9. O Documento quer encorajar os seus leitores a fazerem o melhor que puderem para entender correctamente o fenómeno da New Age. E isto exige uma atitude aberta... Contudo, gostaria de dizer que poderiam verificar-se queixas da parte de cristãos que, ao lerem este Documento, observarem que algumas formas actuais de espiritualidade, em que estão comprometidos, são objecto de crítica por parte do Documento. Já é problemático o próprio facto de recorrer ao uso do termo New Age para definir este fenómeno. Por isso, alguns preferem utilizar o termo New Age mas, falando sinceramente, na minha opinião trata-se apenas de um afastamento do problema, do ocultamento do mesmo com o nevoeiro terminológico. O facto de que o termo inclui muitas coisas indica também que nem todos aqueles que adquirem produtos da New Age ou afirmam que obtêm algum lucro de uma terapia da New Age abraçaram efectivamente a New Age. Por conseguinte, é necessário um certo discernimento, tanto no que se refere aos produtos com a etiqueta da New Age, como no que diz respeito àqueles que, em maior ou menor medida, poderiam ser considerados "clientes" da New Age. Clientes, devotos e discípulos não são a mesma coisa. Honestidade e integridade exigem que  sejamos  muito  prudentes  e  que não generalizemos, julgando com muita facilidade.
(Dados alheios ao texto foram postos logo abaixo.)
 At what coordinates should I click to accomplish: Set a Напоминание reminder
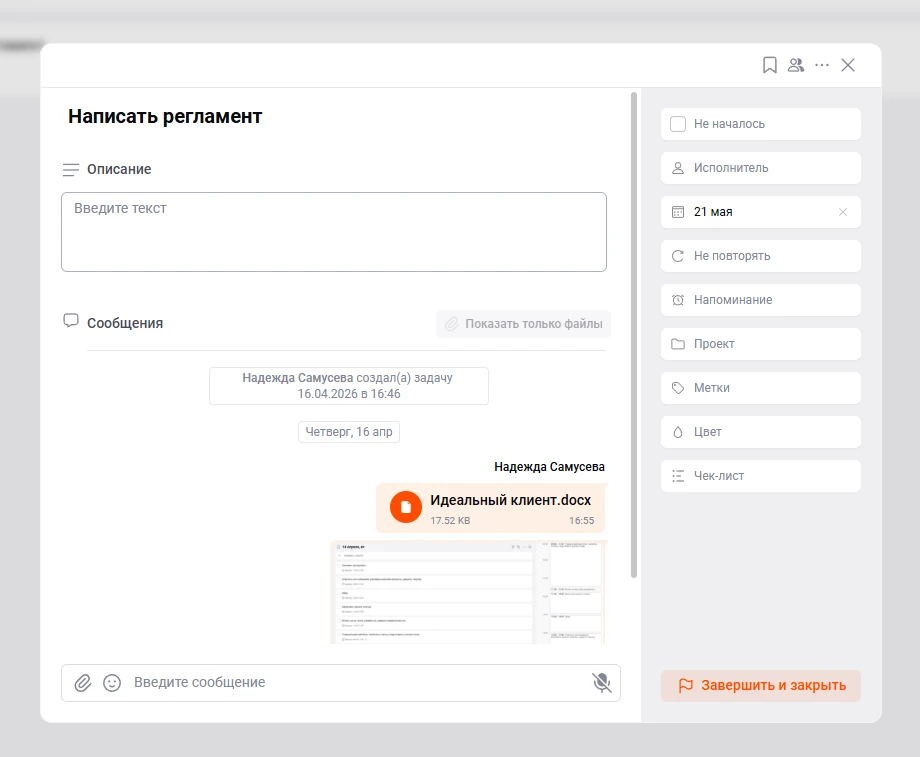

10. Como conclusão, gostaria de dizer simplesmente que a New Age se apresenta como uma falsa utopia para responder à profunda sede de felicidade do coração humano, à mercê da dramaticidade da existência e insatisfeito com a profunda imperfeição da felicidade moderna. A New Age apresenta-se como uma resposta enganadora à esperança mais antiga do homem, a esperança de uma Nova Era de paz, de harmonia e de reconciliação consigo mesmo, com os outros e com a natureza. Esta esperança religiosa, tão antiga como a própria humanidade, constitui um apelo que brota do coração dos homens, especialmente em tempos de crise. O breve Documento agora apresentado ajudará a compreender melhor este fenómeno, a discernir entre as propostas existentes e a suscitar na comunidade cristã um renovado compromisso a anunciar Jesus Cristo, Portador da Água Viva.

Estou impaciente por seguir o debate que, sem dúvida, o nosso Documento suscitatá, enquanto agradeço sinceramente a todo o grupo de especialistas, de modo particular ao Pe. Peter Fleetwood e à Dra. Teresa Osório Gonçalves, que trabalharam com energia e afã para o poderem redigir.